He’s not All That

Maeve Dietrich, In-Depth and Social Media Editor

As I settled down to watch He’s All That, I expected to be unimpressed by a predictable plot that had no really working climax and random Kim Kardashian cameos. Nevertheless, this movie hit it right on the head.

Addison Rae Easterling gets off TikTok to act in the twist-off of 1999’s She’s All That. He’s All That sets the repetitive, twenty-first-century narrative of the popular girl who loses her social status and is willing to do anything to get it back.  Padget (Addison Rae) gets dumped on Instagram Live thanks to her scheming best friend and idiot ex-boyfriend Jordan. She finds a mysterious and anti-social horse boy named Cameron, who she believes can be her perfect match. 

While a messy breakup seems like something that would really cause some talk around a high school, I would be shocked if the source was an Instagram live stream. Padget and her friends seem to be constantly live streaming all of their lives, which is not something that the average high school student is doing. In the beginning, she catches her boyfriend at the time cheating on her, a friend broadcasts her reaction to the internet, causing a social downfall. Considering that the producers of this movie chose to have a star that was built by social media, more research of how Gen Z actually interacts on social media would have made the quality of the movie instantly better. 

The only benefit of Kourtney Kardashian’s (Jessica Miles Torres) cameo in He’s All That was getting to put her name in headlines. Just because her last name is Kardashian does not mean she will be the perfect contender for an acting role. We also see zero character development in this role, as Jessica Miles Torres and Padget have very little contact throughout the course of the film. 

What is almost comical to me is how once Cameron just cuts his hair, he is the whole school’s dream boy. I hear several teens make jokes about how a haircut can change people’s attractiveness, but this was hysterically unrealistic.

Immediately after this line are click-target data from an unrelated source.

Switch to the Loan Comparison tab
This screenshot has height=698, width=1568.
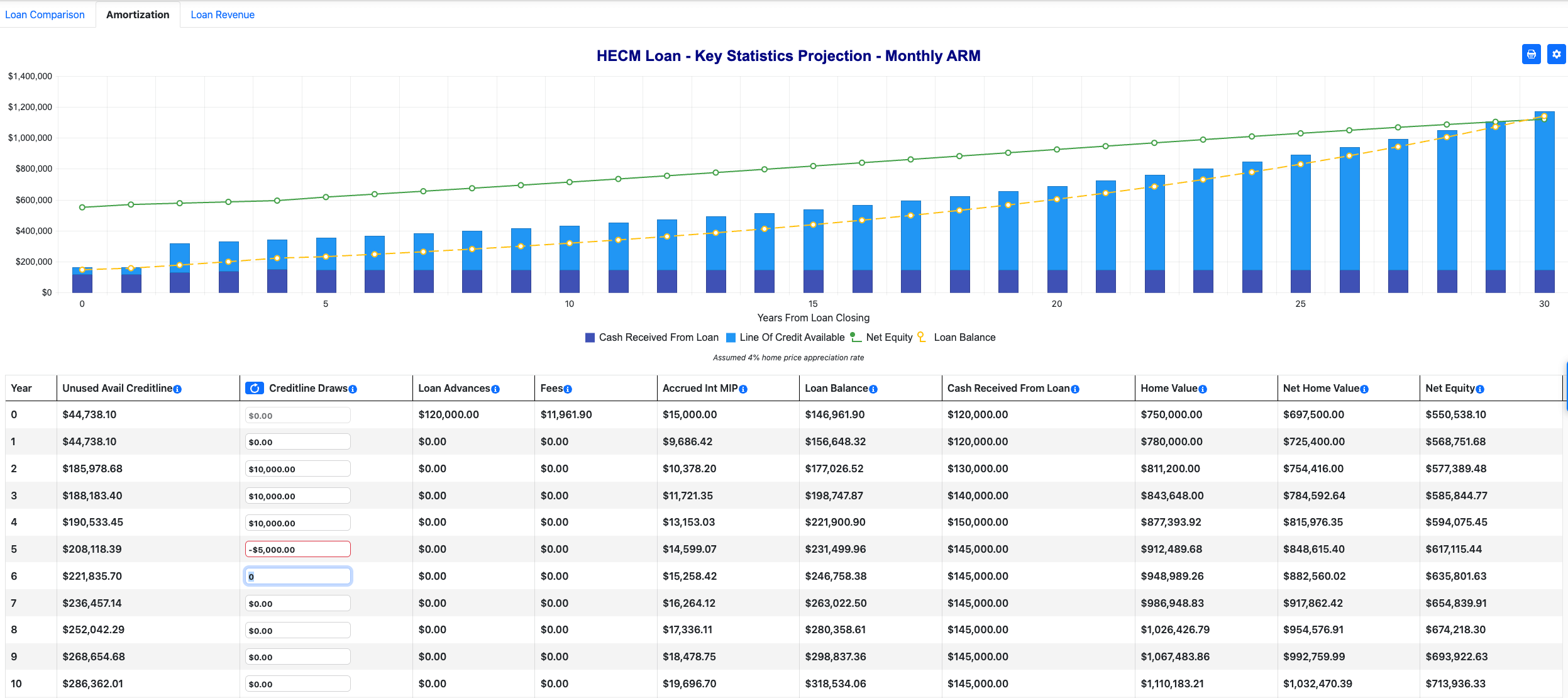pos(45,14)
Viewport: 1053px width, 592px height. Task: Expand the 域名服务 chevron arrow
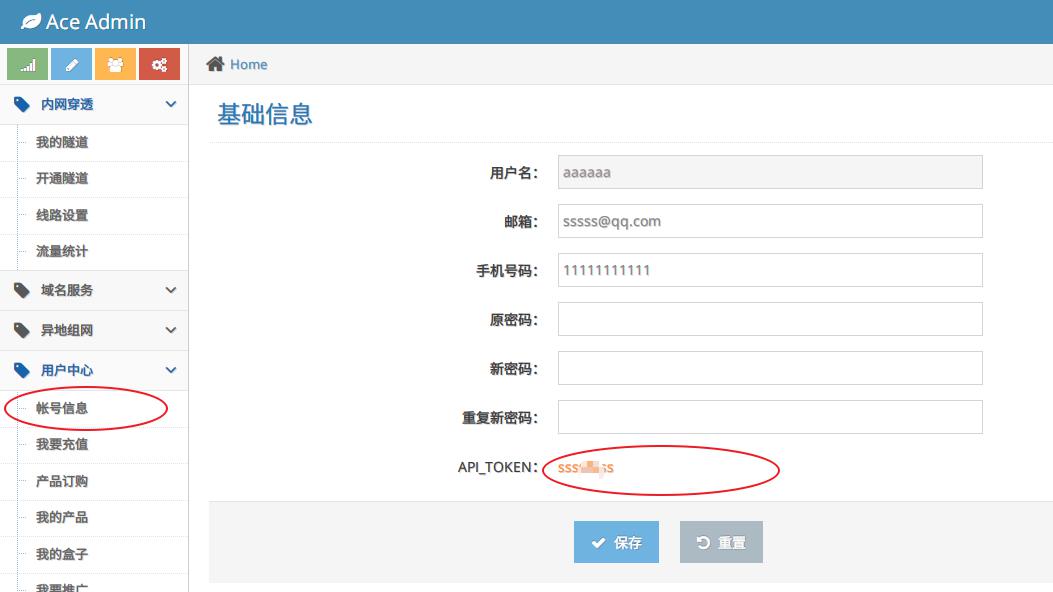pyautogui.click(x=171, y=290)

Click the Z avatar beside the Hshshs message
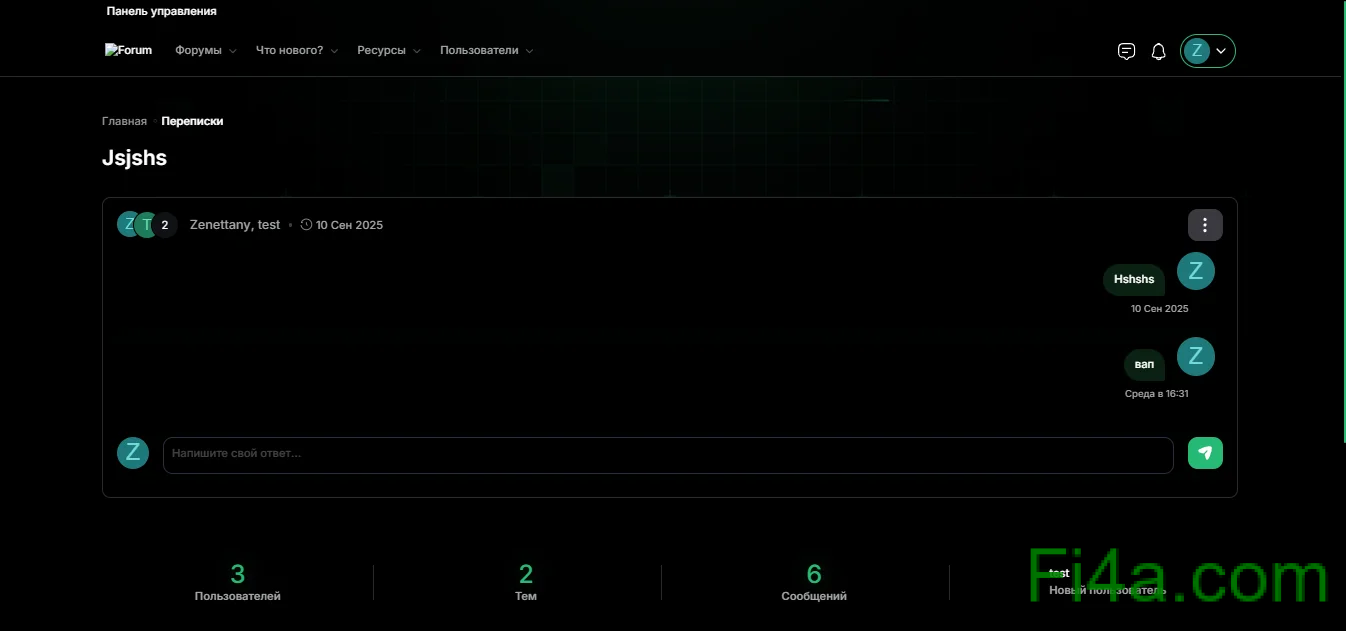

Sure, in the movie there might have been a confidence boost by the haircut and a new wardrobe, so he becomes this dream boy and fights off bad boy Jordan. Realistically, though, an overnight mental and social glow-up is not something that happens outside of Addison Rae’s fantasy world. My wonderful co-editor Gretchen Lucina and I will have to agree to disagree on this one.

I will have to agree with Lucina about Easterling’s level of acting. This seemed to be Easterling’s  big debut in the film side of the entertainment industry and, frankly, she did do better than I think anybody was expecting. It’s always refreshing to see people, who had lots handed to them, do more with themselves instead of settling for what they have.  While there definitely is lots of growing to be done with Easterling’s skills, it was not her acting that did not do it for me. 

As wild as it might seem, I would only recommend watching  He’s All That if you are just feeling the need to make fun of cheesy fictional characters to let off some steam.